AP Grade Changes Cause Outcry
This article is from the archive of The New York Sun before the launch of its new website in 2022. The Sun has neither altered nor updated such articles but will seek to correct any errors, mis-categorizations or other problems introduced during transfer.
As word spread yesterday about the city’s retroactive grade-inflation policy for public high school students who took Advanced Placement courses, the chairwoman of the City Council’s Committee on Education called the system’s implementation “beyond stupid,” and the leader of the teachers union said it is “a perfect example of how not to do public policy.”
The New York Sun reported yesterday that the Department of Education went into the citywide grading computer network in late October and changed the way students’ grade-point averages were calculated, adding 10% to each Advanced Placement grade that students earned since they started ninth grade. The new grading system jumbled class ranks at schools around the city.
“Deciding in the middle of the school year – not only in the middle of the school year but in the middle of the night – to change the formula upon which grade-point average is calculated and therefore admissions to college, etc., is beyond stupid and unbelievable,” Council Member Eva Moskowitz said. “Anybody who has taught or run a school knows you’ve got to tell people what the policy is in advance of the high stakes. Everybody has to know what the rules of the game are.”
Ms. Moskowitz said it’s premature to judge the policy because she doesn’t know much about it or the theory behind it. She said she plans to write to the chancellor demanding an explanation of the policy and reasoning behind it.
“I need to understand exactly what the problem they’re trying to solve is,” she said. “What I know is a bad idea is to do it mid-year, mid-course.”
The president of the United Federation of Teachers, Randi Weingarten, said she can see why the department would want to reward students who enroll in the hardest classes, but she said the department made a mistake when it implemented the policy.
“There were no hearings about it. There’s no sense about is this a good public position or not, is this a good public policy or not. Even the kids who would have benefited from it don’t know about it,” she said. “It’s just a perfect example of how not to do public policy.”
The Manhattan borough president, C. Virginia Fields, also offered a critique of the decision-making process.
“It is troubling to me that choices made three years ago are now being retroactively rewarded or punished without warning,” Ms. Fields, who is a possible 2005 mayoral candidate, said. “I am sure that many students might have taken advantage of this grading policy had they known it would have bumped them up one full grade point. Unfortunately, noncommunication is a pattern at Tweed.”
Public figures who frequently criticize the administration aren’t the only ones upset by the sudden policy shift imposed by Tweed.
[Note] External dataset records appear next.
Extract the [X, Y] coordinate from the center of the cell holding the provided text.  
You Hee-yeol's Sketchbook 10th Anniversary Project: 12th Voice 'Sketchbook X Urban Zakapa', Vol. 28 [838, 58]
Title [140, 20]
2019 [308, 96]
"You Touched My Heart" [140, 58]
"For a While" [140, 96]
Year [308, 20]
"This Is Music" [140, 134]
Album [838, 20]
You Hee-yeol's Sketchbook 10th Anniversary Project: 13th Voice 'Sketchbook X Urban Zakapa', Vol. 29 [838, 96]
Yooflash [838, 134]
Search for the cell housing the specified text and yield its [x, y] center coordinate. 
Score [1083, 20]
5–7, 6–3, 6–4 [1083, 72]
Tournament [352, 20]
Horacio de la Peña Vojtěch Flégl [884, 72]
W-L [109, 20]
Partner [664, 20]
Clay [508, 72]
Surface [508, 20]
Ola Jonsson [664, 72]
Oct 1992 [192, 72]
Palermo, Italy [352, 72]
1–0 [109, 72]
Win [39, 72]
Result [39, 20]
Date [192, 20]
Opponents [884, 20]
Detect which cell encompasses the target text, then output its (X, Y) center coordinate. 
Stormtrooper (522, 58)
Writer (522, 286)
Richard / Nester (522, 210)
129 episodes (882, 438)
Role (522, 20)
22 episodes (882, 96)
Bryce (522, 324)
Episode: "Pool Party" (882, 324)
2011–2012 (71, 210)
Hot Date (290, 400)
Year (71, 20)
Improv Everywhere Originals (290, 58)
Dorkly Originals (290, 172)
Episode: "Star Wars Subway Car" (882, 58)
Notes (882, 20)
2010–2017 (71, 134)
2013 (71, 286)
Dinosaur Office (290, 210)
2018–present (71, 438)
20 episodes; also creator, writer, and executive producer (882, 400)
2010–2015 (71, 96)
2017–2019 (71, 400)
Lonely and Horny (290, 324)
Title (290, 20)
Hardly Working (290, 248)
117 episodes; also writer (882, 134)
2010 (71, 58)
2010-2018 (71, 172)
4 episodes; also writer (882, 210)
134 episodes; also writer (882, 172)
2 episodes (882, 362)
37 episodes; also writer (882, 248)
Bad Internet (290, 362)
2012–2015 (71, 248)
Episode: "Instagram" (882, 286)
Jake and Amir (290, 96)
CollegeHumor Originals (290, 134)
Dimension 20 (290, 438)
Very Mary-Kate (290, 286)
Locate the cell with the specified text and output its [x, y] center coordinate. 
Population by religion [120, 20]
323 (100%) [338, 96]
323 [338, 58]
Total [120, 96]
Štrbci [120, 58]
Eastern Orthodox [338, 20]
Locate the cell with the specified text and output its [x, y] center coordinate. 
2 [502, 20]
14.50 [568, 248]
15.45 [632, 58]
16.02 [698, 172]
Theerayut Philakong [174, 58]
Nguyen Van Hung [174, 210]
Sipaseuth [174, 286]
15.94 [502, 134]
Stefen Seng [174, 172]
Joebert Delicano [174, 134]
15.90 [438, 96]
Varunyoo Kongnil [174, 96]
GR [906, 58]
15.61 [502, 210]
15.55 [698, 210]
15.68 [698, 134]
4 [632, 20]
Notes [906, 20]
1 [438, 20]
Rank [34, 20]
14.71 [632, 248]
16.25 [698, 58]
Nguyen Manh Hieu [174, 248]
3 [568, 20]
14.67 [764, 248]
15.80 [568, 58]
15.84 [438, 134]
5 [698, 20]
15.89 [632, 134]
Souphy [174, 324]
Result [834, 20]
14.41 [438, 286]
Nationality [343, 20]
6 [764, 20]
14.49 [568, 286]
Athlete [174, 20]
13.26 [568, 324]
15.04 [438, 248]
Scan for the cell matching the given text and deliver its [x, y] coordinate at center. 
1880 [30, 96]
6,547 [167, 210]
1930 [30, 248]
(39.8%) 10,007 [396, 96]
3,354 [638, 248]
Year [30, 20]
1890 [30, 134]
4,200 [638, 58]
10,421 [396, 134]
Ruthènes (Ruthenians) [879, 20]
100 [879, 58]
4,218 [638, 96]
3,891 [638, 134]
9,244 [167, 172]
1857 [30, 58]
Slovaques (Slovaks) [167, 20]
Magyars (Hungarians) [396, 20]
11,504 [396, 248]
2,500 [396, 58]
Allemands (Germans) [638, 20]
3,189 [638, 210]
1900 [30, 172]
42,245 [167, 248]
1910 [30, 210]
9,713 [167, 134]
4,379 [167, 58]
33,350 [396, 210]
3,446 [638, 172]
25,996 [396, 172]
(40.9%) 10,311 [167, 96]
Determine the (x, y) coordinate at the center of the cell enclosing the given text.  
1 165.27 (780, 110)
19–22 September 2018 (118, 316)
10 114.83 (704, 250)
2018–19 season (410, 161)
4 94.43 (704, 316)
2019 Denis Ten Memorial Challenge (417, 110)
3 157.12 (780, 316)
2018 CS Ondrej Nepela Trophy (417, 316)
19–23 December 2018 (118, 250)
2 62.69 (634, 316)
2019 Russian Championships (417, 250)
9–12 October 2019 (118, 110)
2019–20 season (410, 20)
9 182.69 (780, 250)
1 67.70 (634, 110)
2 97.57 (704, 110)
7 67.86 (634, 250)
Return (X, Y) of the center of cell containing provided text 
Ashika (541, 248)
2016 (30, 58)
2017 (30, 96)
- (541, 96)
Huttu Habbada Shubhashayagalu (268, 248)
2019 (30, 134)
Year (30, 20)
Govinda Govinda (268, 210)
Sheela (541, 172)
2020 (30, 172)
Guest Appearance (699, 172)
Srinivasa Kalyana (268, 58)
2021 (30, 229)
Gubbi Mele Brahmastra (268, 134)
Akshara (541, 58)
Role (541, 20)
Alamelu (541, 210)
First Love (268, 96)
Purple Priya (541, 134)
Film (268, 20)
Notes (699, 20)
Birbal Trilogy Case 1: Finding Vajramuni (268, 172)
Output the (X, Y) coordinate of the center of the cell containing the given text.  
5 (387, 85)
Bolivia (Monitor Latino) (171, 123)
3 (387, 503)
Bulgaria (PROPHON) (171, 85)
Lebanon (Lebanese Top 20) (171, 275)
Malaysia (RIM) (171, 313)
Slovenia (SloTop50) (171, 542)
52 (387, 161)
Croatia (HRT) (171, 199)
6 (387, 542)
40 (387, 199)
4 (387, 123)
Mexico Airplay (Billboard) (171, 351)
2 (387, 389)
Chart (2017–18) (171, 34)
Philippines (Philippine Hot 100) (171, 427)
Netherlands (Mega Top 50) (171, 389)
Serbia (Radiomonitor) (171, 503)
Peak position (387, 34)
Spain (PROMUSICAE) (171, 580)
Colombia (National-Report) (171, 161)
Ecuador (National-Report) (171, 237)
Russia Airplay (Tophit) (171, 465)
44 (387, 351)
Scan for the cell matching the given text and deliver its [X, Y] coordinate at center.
Principals and parents at some of the top city high schools are also reeling from the decision, which principals discovered when they logged into the grading system and found that class ranks had shifted dramatically.
A member of Stuyvesant High School’s school leadership team said there were “major differences” in class rank under the new system. He said the leadership team unanimously passed a resolution to use non-weighted GPAs for the purpose of calculating class rank, especially this year, but also in the future.
Despite the rising tide of criticism, the education department defended its decision. “It’s not a matter of imposing,” the deputy chancellor for teaching and learning, Carmen Farina, told the Sun yesterday. “It’s a matter of treating all kids in the city equally and fairly. The AP courses are standardized courses. The tests are standardized tests. So how can you say that in one school it means X and in another school it means Y?”
She said the system was created at the request of regional leaders and principals who wanted to give children an incentive to take AP classes.
Ms. Farina also said criticisms about the retroactivity of the policy are unfounded. “Whenever we would make the change – be it now, next year or two years from now – it would always be retroactive to something,” she said, “because you can’t have something now without having a past. So it’s not that we’re penalizing. We’re actually rewarding the kids who did this.”
She said “the principals in each school” should deal with the impact of the policy on class rank and its impact on who becomes valedictorian. She offered no suggestions of how they could do that.